- Tasks to perform
1 – In the payday loan text, what range of interest rates can payday loans run?
2 – In the records, reproduce verbatim every line from the one containing "is (187, 262)." through the one containing "Looking at the screenshot, I should coord(369,236).", both included.
**** Selected excerpt ****
When people find themselves in a bind with unexpected expenses, it’s easy to recall payday loan stores and offers and think, “Maybe I should try that…”
Don’t fall into that trap! Although they may seem helpful at the time, they are extremely hard to pay off. Getting a loan with a payday lender could send you down a deep hole that may take years to get out of.
Payday lenders are never upfront about the fine print… Here’s how they catch and hold consumers:
To receive cash, payday lenders have you write a check to them for the loan amount plus the finance charge. The lender will cash this check the next time you get a paycheck. They’ll tell you finance charges range from $15-50 for every $100 borrowed, but won’t tell you exactly what the interest rate (or APR) will be. This is because interest rates can run from 390-780%, and if your state does not cap the maximum cost, the rates can be even higher.
Here’s the math to figure out what you’d end up paying by borrowing $400 from a payday lending store. This example uses a finance charge of $50 and a 14-day term:
• Divide the finance charge by the amount you’re borrowing: $50/$400 = .125.
• Multiply the answer by the number of days in a year: .125 x 365 = 45.625.
• Divide the answer by the number of days in the term: 45.625/ 14 = 3.2589.
**** Extracted information ****
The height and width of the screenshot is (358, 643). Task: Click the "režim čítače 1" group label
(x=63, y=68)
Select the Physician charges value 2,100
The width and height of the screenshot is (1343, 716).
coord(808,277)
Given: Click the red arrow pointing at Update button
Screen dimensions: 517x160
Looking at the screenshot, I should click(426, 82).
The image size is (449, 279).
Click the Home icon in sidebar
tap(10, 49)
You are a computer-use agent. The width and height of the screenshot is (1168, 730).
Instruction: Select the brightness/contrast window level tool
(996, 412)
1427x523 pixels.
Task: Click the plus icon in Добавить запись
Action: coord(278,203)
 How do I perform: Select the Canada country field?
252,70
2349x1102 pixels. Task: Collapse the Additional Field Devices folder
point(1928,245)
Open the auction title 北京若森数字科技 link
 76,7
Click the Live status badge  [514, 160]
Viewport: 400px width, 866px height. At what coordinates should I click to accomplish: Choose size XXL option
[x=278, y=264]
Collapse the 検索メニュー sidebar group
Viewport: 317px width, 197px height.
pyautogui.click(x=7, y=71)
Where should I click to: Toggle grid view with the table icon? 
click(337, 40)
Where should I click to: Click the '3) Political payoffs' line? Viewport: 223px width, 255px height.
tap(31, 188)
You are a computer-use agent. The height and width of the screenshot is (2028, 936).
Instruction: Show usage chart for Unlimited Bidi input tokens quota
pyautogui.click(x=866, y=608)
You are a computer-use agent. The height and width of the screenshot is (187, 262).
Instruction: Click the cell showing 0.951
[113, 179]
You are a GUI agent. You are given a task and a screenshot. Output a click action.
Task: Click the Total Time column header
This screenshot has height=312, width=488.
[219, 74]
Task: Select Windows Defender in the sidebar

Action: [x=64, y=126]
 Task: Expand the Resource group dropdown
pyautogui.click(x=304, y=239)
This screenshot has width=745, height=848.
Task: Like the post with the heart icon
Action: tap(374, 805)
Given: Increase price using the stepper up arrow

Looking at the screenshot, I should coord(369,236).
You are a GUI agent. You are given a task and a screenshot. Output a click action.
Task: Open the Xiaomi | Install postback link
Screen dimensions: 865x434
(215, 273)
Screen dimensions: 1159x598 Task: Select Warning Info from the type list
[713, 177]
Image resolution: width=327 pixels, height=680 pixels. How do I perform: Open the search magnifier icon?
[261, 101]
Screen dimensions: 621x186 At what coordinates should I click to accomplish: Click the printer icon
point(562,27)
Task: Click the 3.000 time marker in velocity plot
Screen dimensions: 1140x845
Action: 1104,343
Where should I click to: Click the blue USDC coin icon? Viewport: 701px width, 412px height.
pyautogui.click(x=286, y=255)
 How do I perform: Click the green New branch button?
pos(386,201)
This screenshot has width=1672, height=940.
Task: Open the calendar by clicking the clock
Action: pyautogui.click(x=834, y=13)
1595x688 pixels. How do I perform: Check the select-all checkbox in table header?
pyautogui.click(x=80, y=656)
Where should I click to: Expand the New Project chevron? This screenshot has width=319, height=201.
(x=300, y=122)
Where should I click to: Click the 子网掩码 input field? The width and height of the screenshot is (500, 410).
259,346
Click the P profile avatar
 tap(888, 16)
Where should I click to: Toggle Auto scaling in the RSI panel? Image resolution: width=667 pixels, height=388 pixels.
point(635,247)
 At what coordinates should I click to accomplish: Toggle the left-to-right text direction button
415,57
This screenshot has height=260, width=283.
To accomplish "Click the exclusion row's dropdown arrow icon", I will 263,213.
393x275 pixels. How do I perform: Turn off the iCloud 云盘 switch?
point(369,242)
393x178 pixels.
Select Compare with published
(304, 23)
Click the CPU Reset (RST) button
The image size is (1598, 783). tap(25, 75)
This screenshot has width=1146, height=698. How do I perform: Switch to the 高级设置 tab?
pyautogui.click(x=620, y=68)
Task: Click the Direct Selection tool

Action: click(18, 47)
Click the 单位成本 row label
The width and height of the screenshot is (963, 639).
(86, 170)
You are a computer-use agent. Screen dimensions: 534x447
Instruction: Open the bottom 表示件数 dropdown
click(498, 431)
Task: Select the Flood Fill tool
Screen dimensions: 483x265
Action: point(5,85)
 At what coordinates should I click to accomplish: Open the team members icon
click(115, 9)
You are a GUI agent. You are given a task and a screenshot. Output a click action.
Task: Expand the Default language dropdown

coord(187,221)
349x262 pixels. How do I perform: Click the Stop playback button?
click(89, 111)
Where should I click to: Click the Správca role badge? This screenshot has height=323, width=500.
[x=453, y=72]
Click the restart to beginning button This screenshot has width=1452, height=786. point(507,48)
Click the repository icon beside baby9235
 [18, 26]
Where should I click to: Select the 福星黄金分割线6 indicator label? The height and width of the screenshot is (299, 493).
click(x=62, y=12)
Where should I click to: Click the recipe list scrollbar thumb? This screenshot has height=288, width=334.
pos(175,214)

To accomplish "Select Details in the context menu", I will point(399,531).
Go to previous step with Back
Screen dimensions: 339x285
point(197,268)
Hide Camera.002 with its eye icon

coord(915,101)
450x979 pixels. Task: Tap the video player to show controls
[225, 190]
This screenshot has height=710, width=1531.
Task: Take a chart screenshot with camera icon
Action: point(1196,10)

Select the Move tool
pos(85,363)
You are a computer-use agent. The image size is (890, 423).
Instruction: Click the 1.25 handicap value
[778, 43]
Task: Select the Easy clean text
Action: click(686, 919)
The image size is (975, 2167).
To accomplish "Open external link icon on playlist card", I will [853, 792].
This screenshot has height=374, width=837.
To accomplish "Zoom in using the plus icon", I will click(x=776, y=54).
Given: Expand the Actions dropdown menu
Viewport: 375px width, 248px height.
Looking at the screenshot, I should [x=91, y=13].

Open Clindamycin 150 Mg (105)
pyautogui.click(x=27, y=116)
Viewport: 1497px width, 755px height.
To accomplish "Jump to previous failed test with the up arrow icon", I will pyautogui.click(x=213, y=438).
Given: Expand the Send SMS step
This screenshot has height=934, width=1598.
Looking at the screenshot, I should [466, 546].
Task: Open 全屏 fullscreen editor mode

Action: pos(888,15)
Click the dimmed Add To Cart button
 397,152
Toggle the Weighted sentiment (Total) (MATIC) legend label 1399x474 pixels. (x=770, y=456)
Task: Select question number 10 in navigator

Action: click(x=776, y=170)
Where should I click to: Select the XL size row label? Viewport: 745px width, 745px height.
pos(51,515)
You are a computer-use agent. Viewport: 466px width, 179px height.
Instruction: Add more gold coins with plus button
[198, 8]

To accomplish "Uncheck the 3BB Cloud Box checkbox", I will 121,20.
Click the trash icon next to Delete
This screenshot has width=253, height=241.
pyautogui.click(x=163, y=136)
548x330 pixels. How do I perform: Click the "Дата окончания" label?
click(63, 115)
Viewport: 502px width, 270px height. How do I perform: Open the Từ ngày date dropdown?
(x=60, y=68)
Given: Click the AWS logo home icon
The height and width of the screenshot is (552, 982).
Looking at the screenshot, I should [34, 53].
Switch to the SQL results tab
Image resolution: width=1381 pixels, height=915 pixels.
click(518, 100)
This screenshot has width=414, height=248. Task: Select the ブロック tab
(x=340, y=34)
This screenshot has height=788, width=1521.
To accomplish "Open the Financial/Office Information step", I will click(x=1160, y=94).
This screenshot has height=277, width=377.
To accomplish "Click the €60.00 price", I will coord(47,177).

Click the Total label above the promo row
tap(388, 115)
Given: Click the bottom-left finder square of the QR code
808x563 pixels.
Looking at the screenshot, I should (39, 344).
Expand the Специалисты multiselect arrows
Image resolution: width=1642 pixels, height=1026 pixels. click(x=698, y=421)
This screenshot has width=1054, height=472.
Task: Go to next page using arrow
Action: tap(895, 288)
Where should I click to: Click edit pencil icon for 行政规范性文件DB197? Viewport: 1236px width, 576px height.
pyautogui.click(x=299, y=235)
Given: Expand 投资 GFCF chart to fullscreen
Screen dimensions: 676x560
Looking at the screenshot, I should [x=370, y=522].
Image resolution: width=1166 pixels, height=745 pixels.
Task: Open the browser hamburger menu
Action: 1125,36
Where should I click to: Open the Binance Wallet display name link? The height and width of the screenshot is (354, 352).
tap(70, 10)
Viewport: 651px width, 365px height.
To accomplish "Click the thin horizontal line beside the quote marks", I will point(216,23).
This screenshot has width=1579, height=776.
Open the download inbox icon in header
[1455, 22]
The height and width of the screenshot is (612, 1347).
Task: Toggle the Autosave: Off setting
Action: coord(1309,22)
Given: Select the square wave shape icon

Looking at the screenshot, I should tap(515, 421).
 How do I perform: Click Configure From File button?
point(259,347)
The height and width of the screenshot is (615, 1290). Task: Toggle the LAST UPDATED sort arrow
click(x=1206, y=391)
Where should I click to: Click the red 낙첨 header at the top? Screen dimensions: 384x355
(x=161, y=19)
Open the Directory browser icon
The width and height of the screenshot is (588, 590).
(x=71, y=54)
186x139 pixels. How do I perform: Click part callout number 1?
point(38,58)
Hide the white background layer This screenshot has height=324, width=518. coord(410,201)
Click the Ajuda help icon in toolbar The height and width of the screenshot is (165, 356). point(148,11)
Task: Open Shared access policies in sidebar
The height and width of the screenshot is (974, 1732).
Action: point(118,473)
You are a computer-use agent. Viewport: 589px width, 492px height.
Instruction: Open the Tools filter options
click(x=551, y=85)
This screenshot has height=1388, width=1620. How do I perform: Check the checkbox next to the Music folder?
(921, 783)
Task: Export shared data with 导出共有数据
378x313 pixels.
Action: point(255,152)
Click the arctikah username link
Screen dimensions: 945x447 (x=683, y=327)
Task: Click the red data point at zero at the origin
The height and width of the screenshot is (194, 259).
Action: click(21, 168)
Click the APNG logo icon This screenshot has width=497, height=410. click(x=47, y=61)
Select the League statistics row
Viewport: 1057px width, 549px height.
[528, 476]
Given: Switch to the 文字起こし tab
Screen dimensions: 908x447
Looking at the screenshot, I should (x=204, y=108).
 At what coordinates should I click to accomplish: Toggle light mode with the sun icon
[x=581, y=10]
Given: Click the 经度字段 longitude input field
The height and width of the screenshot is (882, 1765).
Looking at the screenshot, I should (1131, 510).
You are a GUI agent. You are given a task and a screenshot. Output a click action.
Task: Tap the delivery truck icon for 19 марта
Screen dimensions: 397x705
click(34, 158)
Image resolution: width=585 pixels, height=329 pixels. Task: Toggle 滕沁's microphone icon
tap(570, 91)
****
- Task-by-task results
1 – From 390% to 780%, and even higher if the state does not cap the maximum cost.

2 –
You are a computer-use agent. The height and width of the screenshot is (187, 262).
Instruction: Click the cell showing 0.951
[113, 179]
You are a GUI agent. You are given a task and a screenshot. Output a click action.
Task: Click the Total Time column header
This screenshot has height=312, width=488.
[219, 74]
Task: Select Windows Defender in the sidebar

Action: [x=64, y=126]
 Task: Expand the Resource group dropdown
pyautogui.click(x=304, y=239)
This screenshot has width=745, height=848.
Task: Like the post with the heart icon
Action: tap(374, 805)
Given: Increase price using the stepper up arrow

Looking at the screenshot, I should coord(369,236).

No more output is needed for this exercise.